## EXERCISE DIRECTIONS
Below are some records. Retype exactly the lines from the one containing "Hide the 紙コップ外 drawing object" through the one containing "Instruction: Click the 30 discussions number", both included, skipping every picture.

## AVAILABLE DATA
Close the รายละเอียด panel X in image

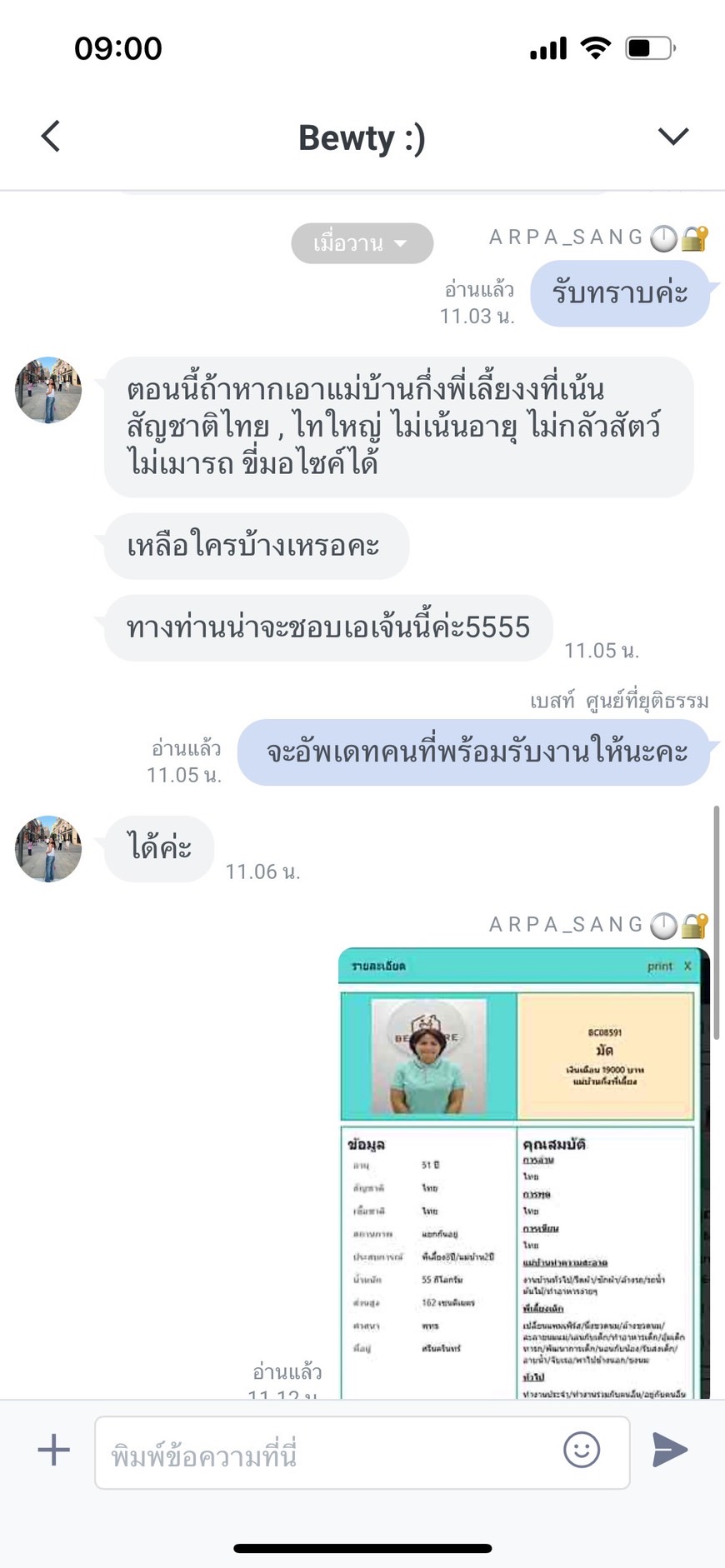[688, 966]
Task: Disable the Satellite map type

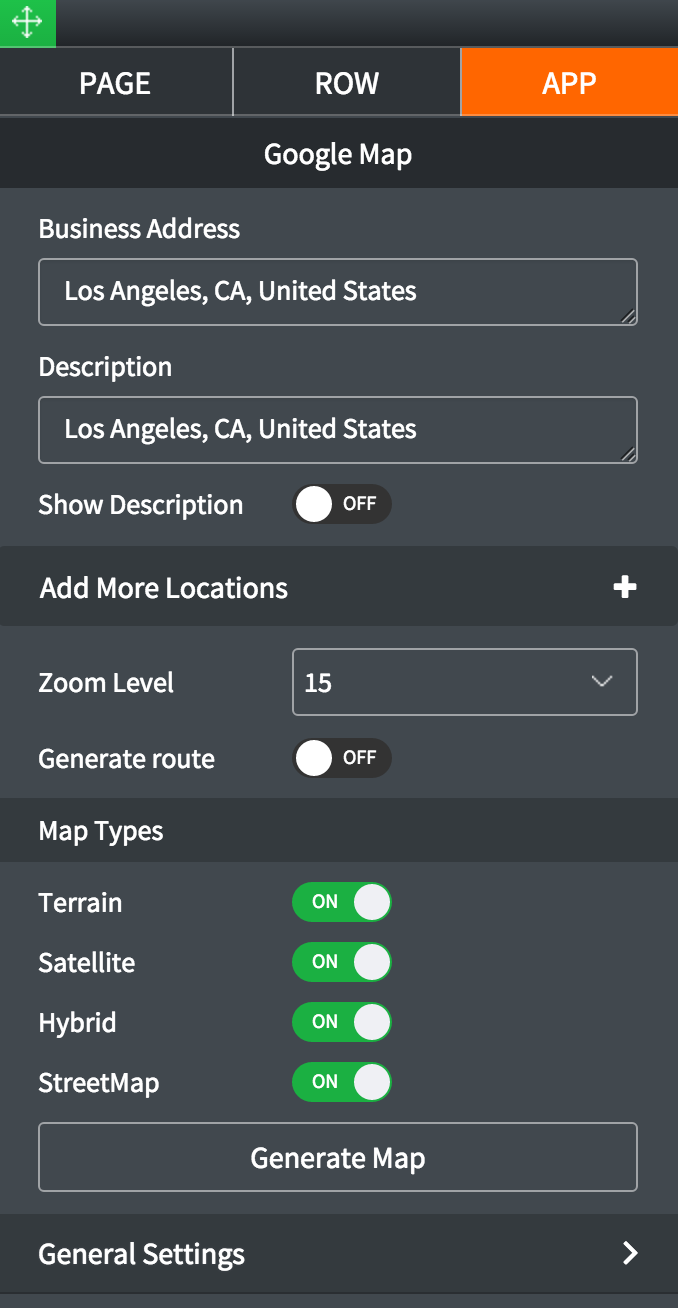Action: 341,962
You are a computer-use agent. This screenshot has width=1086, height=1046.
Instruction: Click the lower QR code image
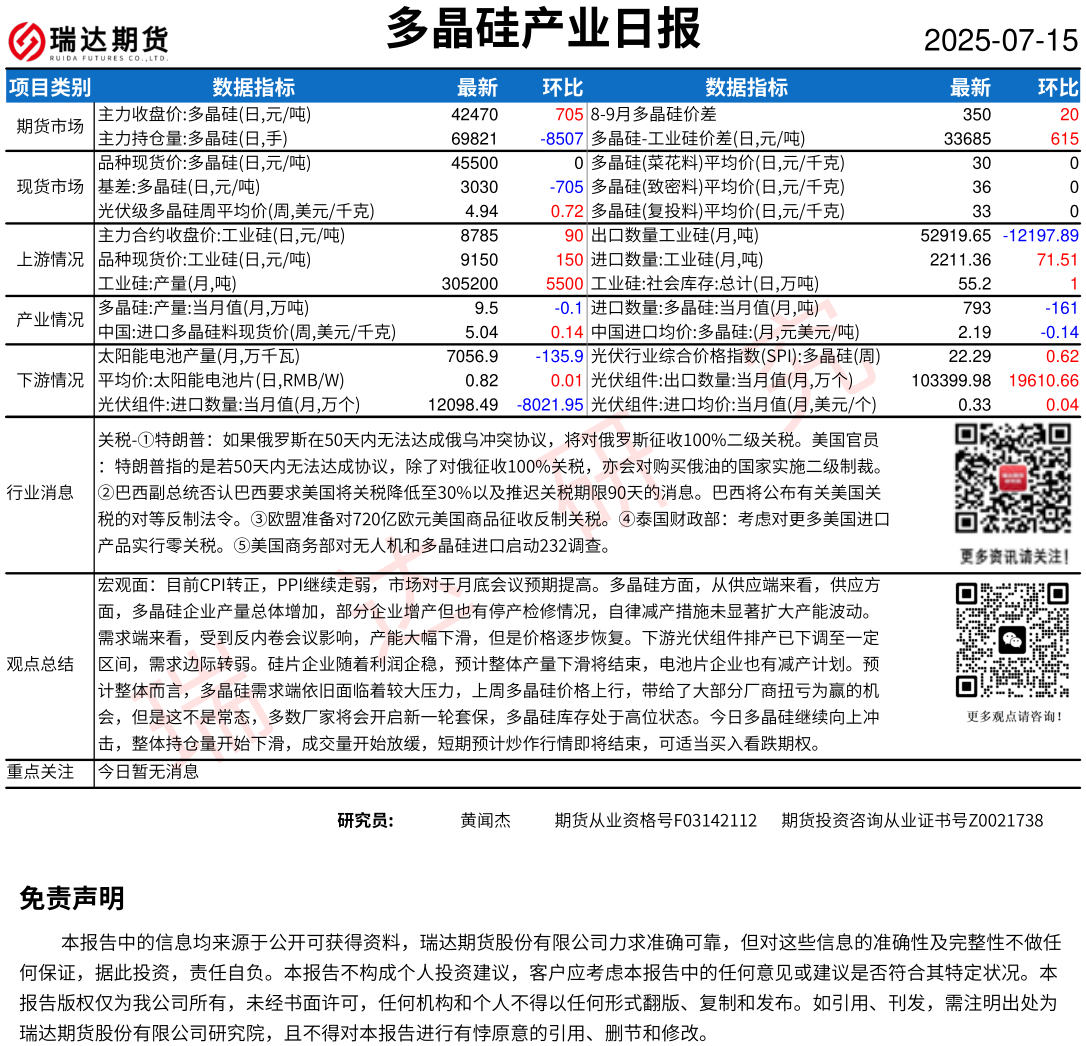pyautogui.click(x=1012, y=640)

==

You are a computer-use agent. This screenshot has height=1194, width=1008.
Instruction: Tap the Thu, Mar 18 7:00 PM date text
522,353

==

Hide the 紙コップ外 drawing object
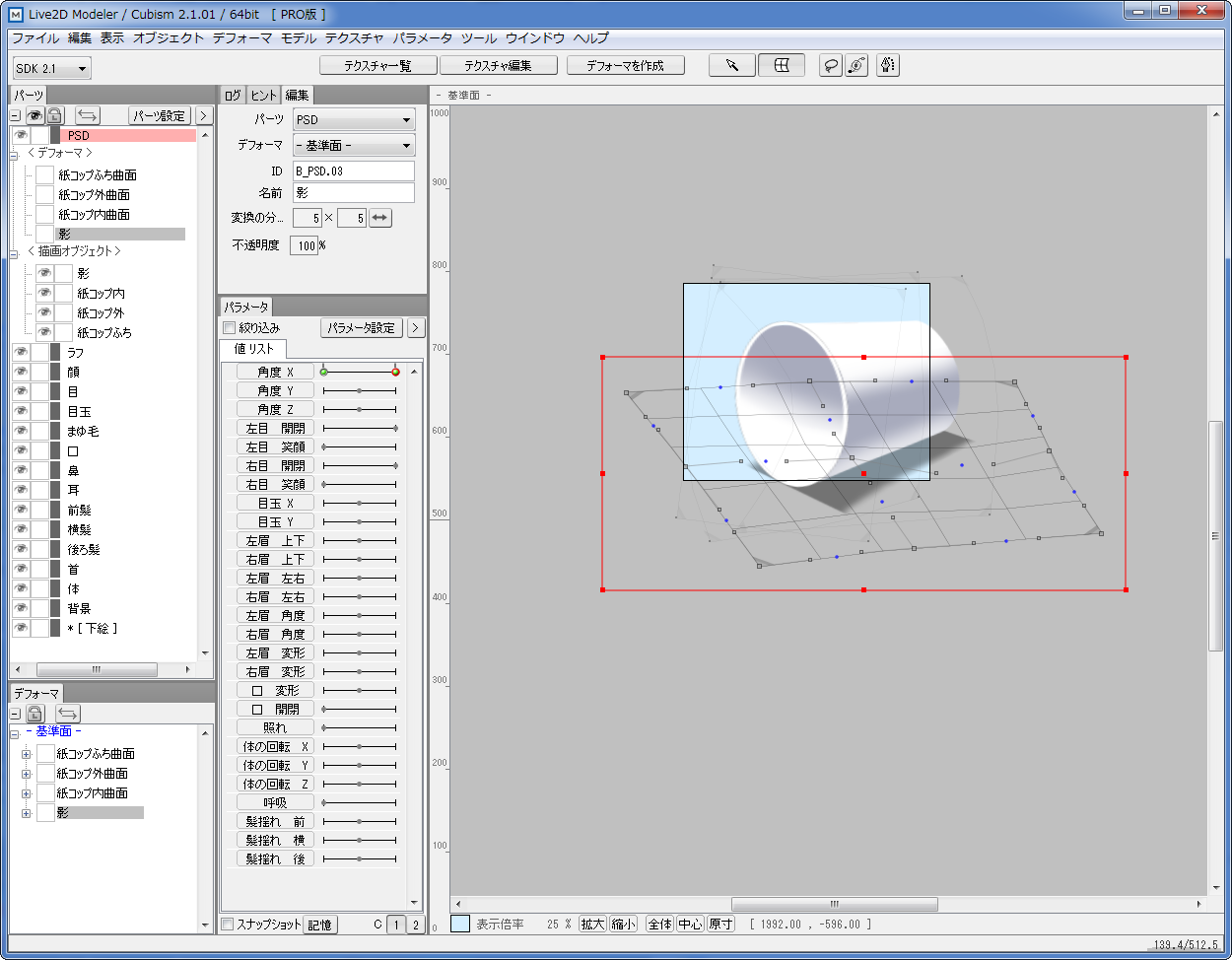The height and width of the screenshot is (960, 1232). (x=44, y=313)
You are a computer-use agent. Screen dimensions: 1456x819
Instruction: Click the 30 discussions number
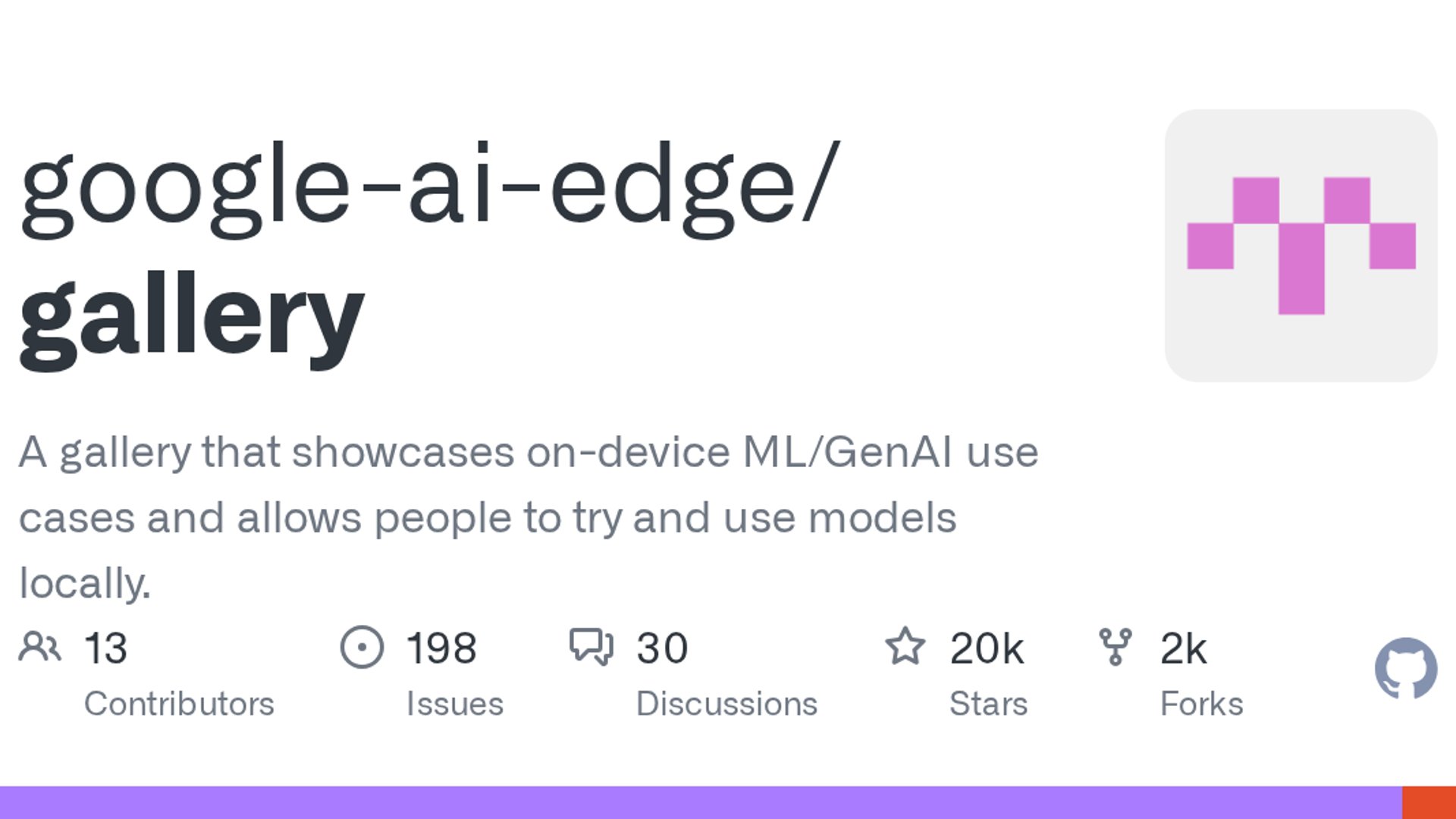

## PROBLEM SOLUTION
Hide the 紙コップ外 drawing object
The height and width of the screenshot is (960, 1232). (x=44, y=313)
You are a computer-use agent. Screen dimensions: 1456x819
Instruction: Click the 30 discussions number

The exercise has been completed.